**Supplied information:**
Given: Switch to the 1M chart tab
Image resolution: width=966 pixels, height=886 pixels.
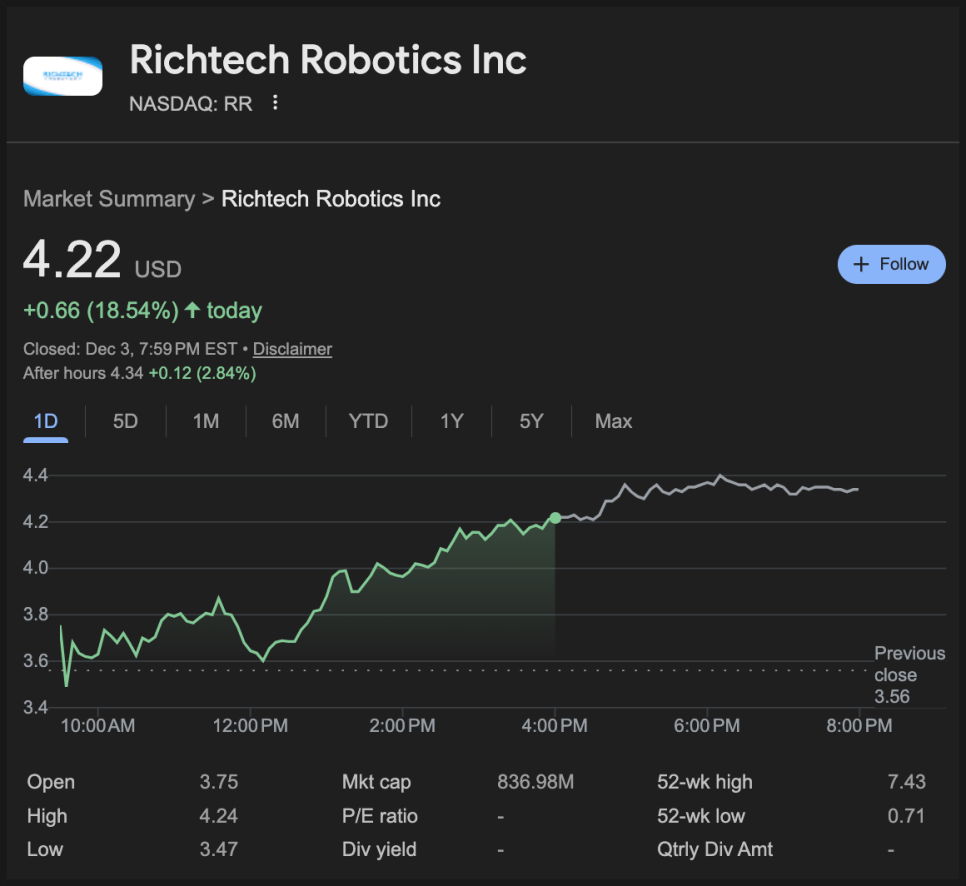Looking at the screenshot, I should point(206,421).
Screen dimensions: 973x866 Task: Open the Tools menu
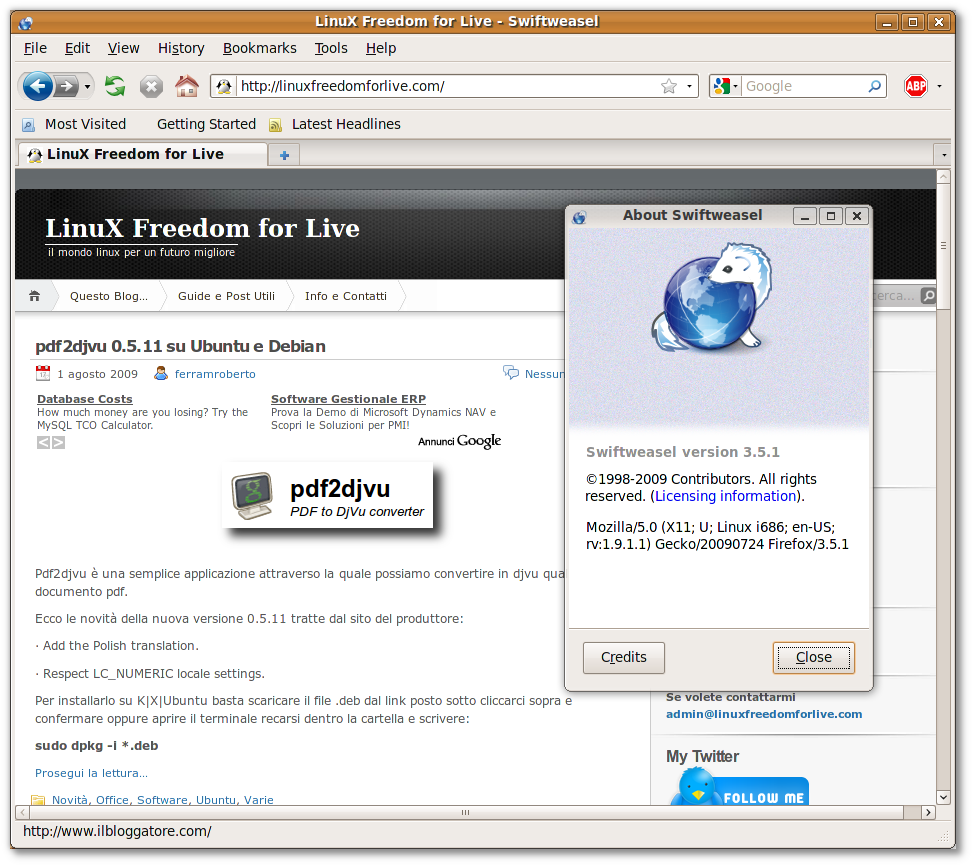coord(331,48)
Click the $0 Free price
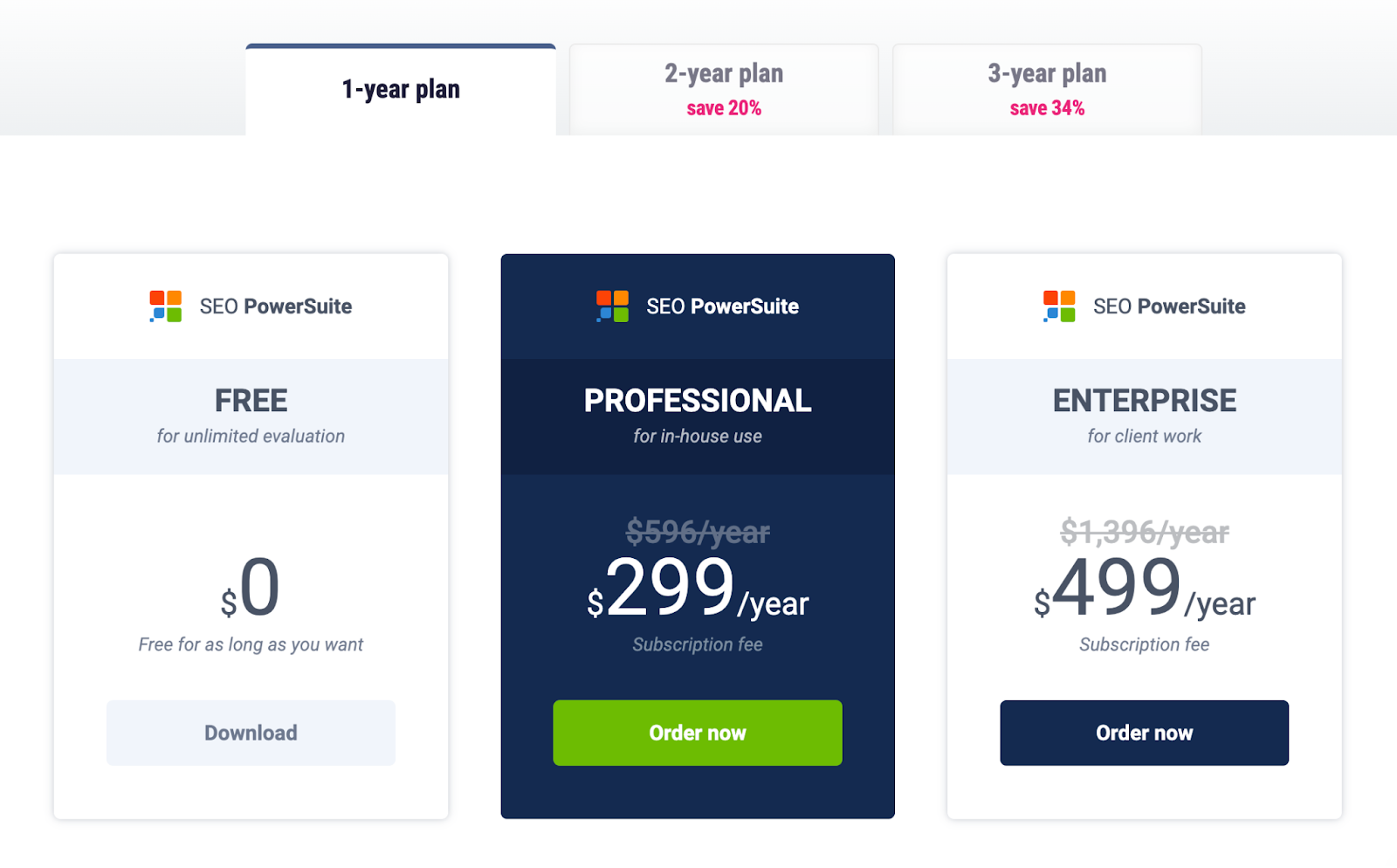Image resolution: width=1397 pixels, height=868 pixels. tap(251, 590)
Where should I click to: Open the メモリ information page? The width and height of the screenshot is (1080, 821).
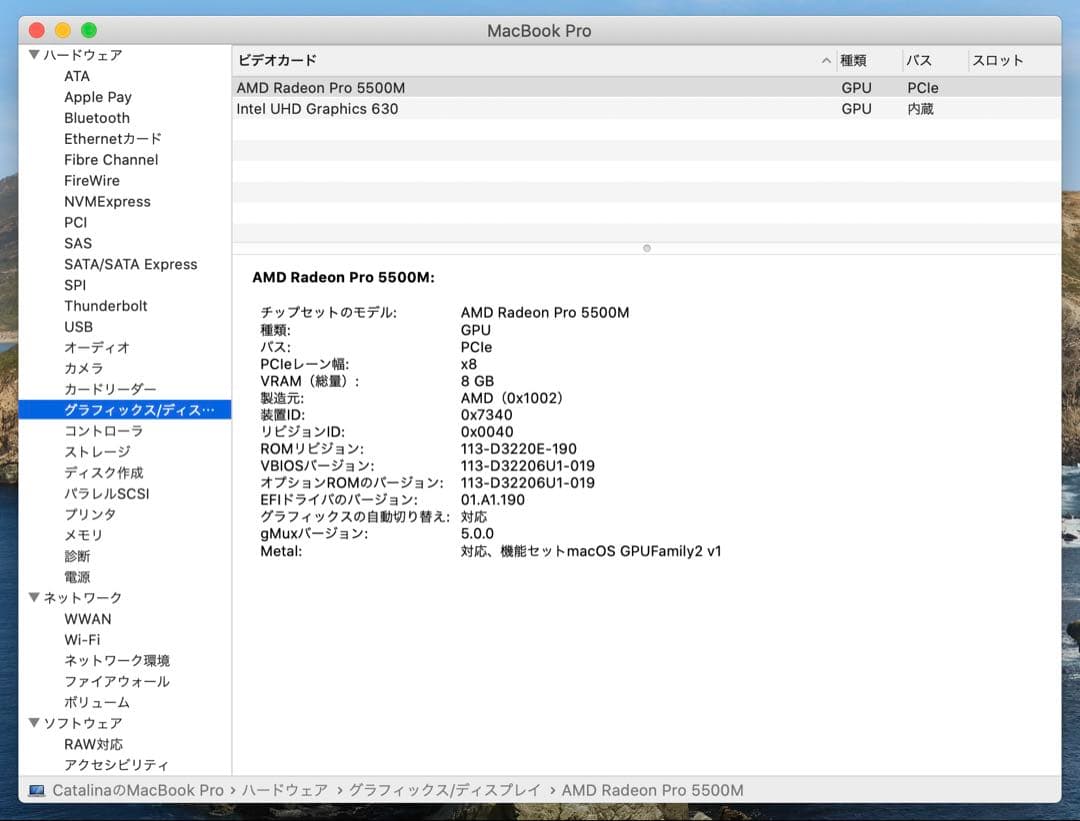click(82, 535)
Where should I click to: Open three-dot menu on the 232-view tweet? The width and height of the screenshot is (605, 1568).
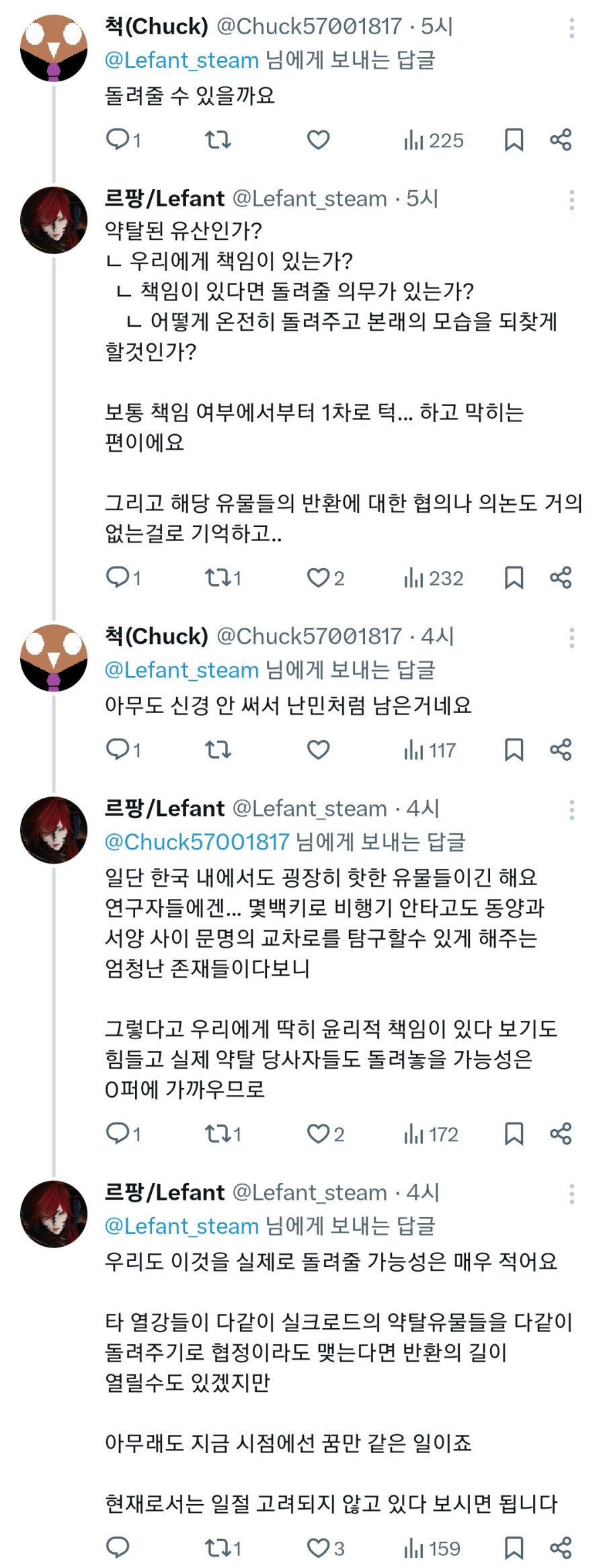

**Problem description:** Repeat the records above exactly, without any pictures.

**Response:**
Given: Switch to the 1M chart tab
Image resolution: width=966 pixels, height=886 pixels.
Looking at the screenshot, I should point(206,421).
Screen dimensions: 973x866 Task: Open the Tools menu
coord(331,48)
Click the $0 Free price
Image resolution: width=1397 pixels, height=868 pixels. tap(251, 590)
Where should I click to: Open the メモリ information page? The width and height of the screenshot is (1080, 821).
click(82, 535)
Where should I click to: Open three-dot menu on the 232-view tweet? The width and height of the screenshot is (605, 1568).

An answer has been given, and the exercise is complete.